_What is expected_
In the listing below, locate the lines that hold "computer" and copy them.

_Data to examine_
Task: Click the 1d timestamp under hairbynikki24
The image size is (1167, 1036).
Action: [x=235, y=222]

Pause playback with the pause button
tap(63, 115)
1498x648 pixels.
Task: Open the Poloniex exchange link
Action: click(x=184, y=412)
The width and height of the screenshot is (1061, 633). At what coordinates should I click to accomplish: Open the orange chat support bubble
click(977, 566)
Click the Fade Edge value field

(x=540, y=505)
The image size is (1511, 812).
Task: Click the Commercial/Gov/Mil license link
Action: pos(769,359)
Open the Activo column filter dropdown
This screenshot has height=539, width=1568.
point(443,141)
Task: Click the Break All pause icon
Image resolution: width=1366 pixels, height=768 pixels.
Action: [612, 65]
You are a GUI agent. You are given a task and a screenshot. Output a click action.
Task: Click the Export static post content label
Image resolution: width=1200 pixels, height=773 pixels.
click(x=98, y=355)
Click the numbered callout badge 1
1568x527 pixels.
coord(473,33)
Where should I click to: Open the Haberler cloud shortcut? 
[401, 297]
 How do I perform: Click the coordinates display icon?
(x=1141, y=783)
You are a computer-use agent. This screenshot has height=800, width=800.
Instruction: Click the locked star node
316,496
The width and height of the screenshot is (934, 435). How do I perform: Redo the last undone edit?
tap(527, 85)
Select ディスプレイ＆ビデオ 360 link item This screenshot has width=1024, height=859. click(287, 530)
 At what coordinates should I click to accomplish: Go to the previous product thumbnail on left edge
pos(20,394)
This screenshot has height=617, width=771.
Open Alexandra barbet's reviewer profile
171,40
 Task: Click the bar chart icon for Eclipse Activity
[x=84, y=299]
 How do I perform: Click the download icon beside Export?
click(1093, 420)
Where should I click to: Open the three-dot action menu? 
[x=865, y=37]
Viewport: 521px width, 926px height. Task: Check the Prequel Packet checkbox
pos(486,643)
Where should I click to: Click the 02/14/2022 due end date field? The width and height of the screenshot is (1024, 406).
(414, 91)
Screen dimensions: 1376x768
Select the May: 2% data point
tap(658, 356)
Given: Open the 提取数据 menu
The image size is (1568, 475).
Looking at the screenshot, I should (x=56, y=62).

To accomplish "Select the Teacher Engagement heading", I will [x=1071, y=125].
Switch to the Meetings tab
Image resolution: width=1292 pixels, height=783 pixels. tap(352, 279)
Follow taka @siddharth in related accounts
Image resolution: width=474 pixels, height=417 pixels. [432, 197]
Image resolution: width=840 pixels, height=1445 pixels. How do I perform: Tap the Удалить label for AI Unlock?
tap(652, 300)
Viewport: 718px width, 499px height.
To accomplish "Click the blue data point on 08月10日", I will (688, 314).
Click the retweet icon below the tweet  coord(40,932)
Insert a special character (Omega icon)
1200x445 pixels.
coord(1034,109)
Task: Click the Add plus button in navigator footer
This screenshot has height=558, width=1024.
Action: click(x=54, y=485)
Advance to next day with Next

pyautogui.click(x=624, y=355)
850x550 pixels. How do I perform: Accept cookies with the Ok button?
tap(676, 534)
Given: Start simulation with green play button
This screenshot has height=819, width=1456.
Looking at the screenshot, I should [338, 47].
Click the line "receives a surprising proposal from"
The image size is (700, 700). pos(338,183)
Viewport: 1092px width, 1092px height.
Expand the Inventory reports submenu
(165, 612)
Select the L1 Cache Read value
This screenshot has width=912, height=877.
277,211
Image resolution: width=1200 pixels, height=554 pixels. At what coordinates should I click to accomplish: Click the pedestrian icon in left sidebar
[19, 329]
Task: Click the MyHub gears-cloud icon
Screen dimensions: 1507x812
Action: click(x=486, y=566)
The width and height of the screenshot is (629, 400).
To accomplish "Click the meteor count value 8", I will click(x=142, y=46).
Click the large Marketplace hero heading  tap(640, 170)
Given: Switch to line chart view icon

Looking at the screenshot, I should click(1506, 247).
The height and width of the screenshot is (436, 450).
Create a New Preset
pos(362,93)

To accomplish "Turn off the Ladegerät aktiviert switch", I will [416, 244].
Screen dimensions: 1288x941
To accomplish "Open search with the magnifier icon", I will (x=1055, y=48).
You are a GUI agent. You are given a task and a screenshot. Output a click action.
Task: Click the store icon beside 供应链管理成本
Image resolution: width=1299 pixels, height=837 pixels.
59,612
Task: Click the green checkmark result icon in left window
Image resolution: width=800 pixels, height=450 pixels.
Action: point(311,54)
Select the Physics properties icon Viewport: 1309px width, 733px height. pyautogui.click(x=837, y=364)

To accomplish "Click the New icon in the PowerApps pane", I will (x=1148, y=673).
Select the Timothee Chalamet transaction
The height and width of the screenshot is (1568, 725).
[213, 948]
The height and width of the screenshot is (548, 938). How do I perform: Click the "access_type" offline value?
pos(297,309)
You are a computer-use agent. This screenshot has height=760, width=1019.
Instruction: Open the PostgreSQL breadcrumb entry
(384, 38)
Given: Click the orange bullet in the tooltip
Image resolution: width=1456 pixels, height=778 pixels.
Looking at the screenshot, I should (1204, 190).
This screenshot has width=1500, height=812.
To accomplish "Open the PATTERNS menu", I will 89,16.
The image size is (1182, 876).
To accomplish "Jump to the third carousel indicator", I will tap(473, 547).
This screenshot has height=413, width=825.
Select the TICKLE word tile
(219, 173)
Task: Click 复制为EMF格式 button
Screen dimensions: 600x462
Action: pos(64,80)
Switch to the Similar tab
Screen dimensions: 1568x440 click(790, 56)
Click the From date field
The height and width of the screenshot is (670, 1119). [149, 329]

_Your solution_
You are a computer-use agent. This screenshot has height=800, width=800.
You are a computer-use agent. This screenshot has height=760, width=1019.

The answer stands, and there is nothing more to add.